Grossesse, AllaitementGrossesse
Chez l’être humain, la phénytoïne traverse le placenta.
Une exposition prénatale à la phénytoïne peut augmenter les risques de malformations congénitales et d’autres effets indésirables sur le développement. Chez l’être humain, l’exposition à la phénytoïne pendant la grossesse est associée à une fréquence de malformations majeures 2 à 3 fois supérieure à celle de la population générale, dont la fréquence est de 2 à 3%. Des malformations, telles que des fentes labio-maxillo-palatines, des malformations cardiaques, des malformations crâniofaciales, une hyperplasie des doigts et des ongles, ainsi que des anomalies de croissance (y compris une microcéphalie et des troubles de la croissance prénatale), ont été rapportées, soit individuellement, soit dans le cadre d’un syndrome d’hydantoïne fœtale, chez des enfants nés de femmes épileptiques ayant utilisé de la phénytoïne pendant la grossesse. Des troubles du développement neurologique ont été rapportés chez des enfants nés de femmes épileptiques ayant utilisé de la phénytoïne seule ou en association avec d’autres antiépileptiques pendant la grossesse. Les études relatives au risque de troubles du développement neurologique chez les enfants exposés à la phénytoïne pendant la grossesse sont contradictoires et un risque ne peut être exclu. Des cas isolés de tumeurs malignes (y compris de neuroblastome) ont été rapportés et sont survenus chez des enfants dont les mères avaient reçu de la phénytoïne pendant la grossesse. Un lien causal entre l’exposition des mères à la phénytoïne et la formation tumorale chez les enfants n’a pas pu être démontré jusqu’à présent en raison du faible nombre de cas avérés.
Phenhydan solution injectable ne doit pas être utilisé pendant la grossesse, sauf en cas de besoin clinique et, si possible, la femme doit être informée du risque d’effet délétère potentiel pour le fœtus.
Une thérapie antiépileptique indispensable ne doit pas être interrompue pendant la grossesse, étant donné qu’une aggravation de l’épilepsie peut avoir une influence négative sur le développement du fœtus.

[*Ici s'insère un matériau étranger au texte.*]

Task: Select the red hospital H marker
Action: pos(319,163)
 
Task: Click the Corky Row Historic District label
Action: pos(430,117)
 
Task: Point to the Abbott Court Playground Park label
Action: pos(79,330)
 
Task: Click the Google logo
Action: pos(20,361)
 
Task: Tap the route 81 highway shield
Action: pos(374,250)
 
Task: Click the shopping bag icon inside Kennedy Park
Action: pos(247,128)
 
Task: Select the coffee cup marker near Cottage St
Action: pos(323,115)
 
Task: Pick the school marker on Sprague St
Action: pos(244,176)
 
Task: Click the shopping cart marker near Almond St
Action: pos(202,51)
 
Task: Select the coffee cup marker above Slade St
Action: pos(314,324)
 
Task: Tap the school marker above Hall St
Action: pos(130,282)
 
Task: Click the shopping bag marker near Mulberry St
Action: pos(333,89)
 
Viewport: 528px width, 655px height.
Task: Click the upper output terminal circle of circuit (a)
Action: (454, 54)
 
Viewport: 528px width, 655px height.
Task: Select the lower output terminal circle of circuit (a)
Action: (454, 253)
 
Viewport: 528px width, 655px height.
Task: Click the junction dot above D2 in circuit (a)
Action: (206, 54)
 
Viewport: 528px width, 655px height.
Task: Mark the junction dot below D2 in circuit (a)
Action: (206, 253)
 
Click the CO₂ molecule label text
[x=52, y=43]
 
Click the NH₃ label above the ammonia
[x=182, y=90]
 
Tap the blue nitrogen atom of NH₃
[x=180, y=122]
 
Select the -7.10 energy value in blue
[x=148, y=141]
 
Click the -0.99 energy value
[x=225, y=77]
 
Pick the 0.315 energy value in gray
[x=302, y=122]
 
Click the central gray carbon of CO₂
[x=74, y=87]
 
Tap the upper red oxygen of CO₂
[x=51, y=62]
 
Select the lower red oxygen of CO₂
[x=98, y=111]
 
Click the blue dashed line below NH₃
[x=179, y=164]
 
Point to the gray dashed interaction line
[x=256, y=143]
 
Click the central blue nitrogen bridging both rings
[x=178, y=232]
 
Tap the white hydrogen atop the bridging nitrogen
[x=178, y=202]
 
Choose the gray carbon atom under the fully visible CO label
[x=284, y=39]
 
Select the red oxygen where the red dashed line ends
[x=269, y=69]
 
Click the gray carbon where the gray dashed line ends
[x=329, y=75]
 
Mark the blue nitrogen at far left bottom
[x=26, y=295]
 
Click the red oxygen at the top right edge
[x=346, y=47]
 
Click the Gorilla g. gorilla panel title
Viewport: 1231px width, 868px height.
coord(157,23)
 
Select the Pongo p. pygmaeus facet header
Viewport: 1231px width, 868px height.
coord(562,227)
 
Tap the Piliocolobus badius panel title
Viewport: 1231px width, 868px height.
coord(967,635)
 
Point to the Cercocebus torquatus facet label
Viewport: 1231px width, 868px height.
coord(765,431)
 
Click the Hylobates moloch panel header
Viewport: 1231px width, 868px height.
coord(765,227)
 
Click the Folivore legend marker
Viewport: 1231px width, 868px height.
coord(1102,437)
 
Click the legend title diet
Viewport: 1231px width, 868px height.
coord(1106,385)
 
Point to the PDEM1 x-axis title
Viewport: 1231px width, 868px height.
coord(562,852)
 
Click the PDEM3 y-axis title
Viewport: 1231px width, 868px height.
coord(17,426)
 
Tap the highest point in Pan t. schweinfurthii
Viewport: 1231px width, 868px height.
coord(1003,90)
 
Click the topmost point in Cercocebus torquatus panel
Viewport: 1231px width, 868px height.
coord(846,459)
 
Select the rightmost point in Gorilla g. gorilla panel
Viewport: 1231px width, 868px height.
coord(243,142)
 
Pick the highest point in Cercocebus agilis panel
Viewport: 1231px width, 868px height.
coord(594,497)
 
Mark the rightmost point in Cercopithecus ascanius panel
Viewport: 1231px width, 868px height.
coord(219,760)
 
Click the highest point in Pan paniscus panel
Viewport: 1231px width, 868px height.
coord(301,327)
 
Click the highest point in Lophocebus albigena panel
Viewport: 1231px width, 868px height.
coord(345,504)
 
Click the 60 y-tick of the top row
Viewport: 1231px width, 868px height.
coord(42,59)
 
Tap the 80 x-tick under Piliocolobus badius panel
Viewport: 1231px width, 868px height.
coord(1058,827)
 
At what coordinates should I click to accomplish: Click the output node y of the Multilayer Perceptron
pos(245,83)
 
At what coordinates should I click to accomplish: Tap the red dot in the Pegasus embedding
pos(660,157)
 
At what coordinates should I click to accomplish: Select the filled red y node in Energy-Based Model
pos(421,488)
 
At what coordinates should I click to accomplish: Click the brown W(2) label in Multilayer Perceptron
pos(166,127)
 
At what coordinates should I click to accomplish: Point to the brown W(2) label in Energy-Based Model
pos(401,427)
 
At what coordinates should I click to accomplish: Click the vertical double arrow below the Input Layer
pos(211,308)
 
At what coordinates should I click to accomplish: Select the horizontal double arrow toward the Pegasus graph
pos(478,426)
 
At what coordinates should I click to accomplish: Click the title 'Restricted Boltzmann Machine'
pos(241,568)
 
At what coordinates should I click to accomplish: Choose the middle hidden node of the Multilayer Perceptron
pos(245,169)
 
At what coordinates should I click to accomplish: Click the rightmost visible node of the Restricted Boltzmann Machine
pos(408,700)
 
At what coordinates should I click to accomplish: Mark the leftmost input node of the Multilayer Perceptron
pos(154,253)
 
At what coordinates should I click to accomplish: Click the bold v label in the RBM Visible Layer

Pendant la grossesse et aussi au cours du post-partum, le traitement doit être surveillé au moyen de contrôles des taux sériques et de l’EEG. Pendant cette période, on évitera, dans la mesure du possible, toute association avec d’autres anticonvulsivants ou d'autres médicaments, car le risque de malformations augmente en cas de prise concomitante d’autres antiépileptiques.
La phénytoïne passe le placenta et atteint dans le plasma fœtal des concentrations semblables à celles du plasma de la mère. Elle s’accumule dans le foie du fœtus.
L’administration d’acide folique s’est révélée bénéfique pendant la grossesse. On tiendra néanmoins compte des précisions figurant à la rubrique "Interactions" . De même, l’administration de vitamine D est recommandée en vue de prévenir l’apparition d’une ostéomalacie.
Il faut absolument attirer l’attention des femmes en âge de procréer sur la nécessité d’une planification et d’une surveillance de la grossesse. Il faut tenir compte du fait que l’efficacité des contraceptifs oraux peut être diminuée (voir "Interactions" ).
Chez la femme enceinte, Phenhydan solution injectable ne doit pas être utilisée pour le traitement d’états douloureux neurogènes.
Chez des nourrissons exposés in utero à la phénytoïne, il faut s’attendre dans les 12 premières heures de la vie à une baisse des facteurs de coagulation dépendants de la vitamine K. Des hémorragies ont été décrites chez des nouveau-nés. Pour éviter toute complication hémorragique chez le nouveau-né, l'administration prophylactique de vitamine K1 est préconisée chez la mère durant les dernières semaines de grossesse, et ensuite chez le nouveau-né.
Allaitement
La phénytoïne passe en faibles quantités dans le lait maternel. Le sevrage n’est généralement pas nécessaire, mais on prêtera attention, chez le nouveau-né, à tout signe d’une prise pondérale insuffisante ou d’un besoin accru de sommeil.